Customization Is Key
Social media managers can no longer simply push content and expect to reach their entire audience. The good news? Messages can be tailored and targeted granularly, but it will take a little extra work. Consider the copy and, particularly, the image and segment your audience accordingly.
For example, a pet food brand's post featuring two kittens playing should only target feline enthusiast instead of their entire fan base. Facebook has a plethora of data available to advertisers we should take advantage of it. Remember, if you're targeting everybody then you're targeting nobody.
Match The Device With The Desired Action
The first question you should ask yourself is what is this post ultimately trying to achieve? Is the objective to generate likes, shares, comments or anything else that can easily be accomplished with thumbs? If it is, mobile probably makes the most sense considering that according to TechCrunch, Facebook accounts for 20% of all mobile media time in the US. Because of this heavy consumption costs are typically more efficient on smartphones and tablets than desktop.
Is the goal sales or a more cumbersome action? If so, desktop is best given the information input required to complete a purchase. In fact, according to MarketingLand, in the first half of 2014, desktop accounted for 81% of all US e-commerce sales.
When crafting the ad remember posts for smartphones should have significantly less copy given the smaller screens.
Have A Starting Point
Your first foray with paid media can be similar to shooting in the dark - no previous benchmarks make measuring success difficult. Unfortunately, industry standards offer little guidance because each brand's parameters are unique. Instead, focus on improving each Promoted Post compared to the previous one. Start this process by establishing key-performance-indicators (KPIs). Benchmarks are important since you cannot optimize what you do not know. Track everything from target audience, device, geography, post type, posting time, etc. then let the data influence the next campaign.
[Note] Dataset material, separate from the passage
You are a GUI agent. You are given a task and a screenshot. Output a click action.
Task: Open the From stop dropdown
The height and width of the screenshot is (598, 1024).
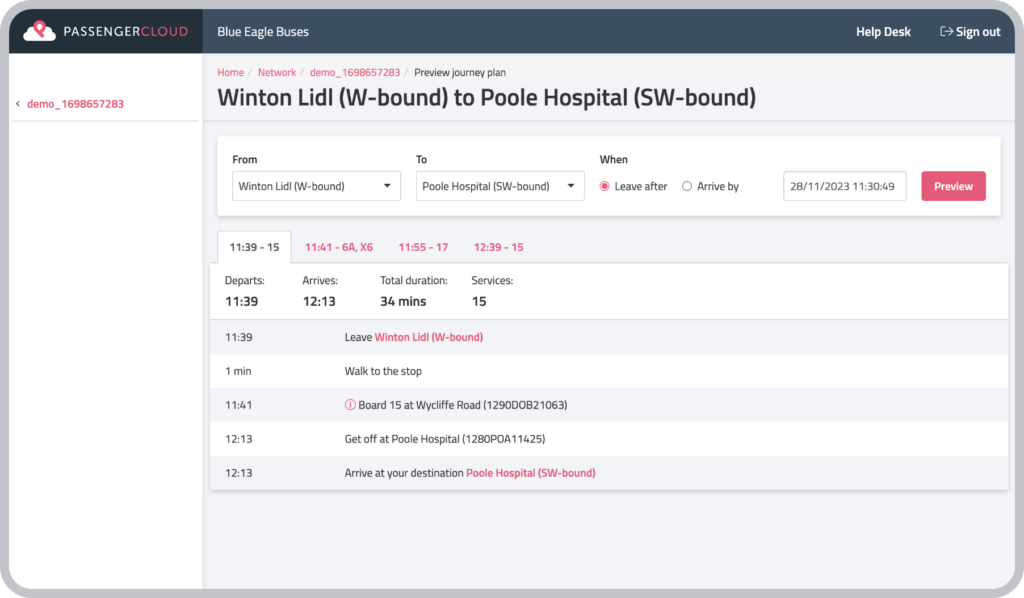pyautogui.click(x=316, y=186)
Labeling is also key. Consensus on a naming convention before the first post assures everyone is one the same page regardless of who is actually promoting the post. Finally, when evaluating creative, test one variable at a time to ensure performance can be attributed to only one change.
All of these changes which will require payment to reach even existing fans, mean that brands must have a broader strategy- over arching any single channel strategies. Yes, you should have a strategy for each channel, but it should fit into an overarching engagement strategy.
One question we can't help but say out loud: Can brands afford to continue running campaigns focused solely on growing their fan base? As Facebook and other platforms continue trending in their current direction, fan growth will be an incredibly pricey strategy. Brands will need paid media to simply reach their own audience, let alone new fans on the outside. But, that's a question for another day.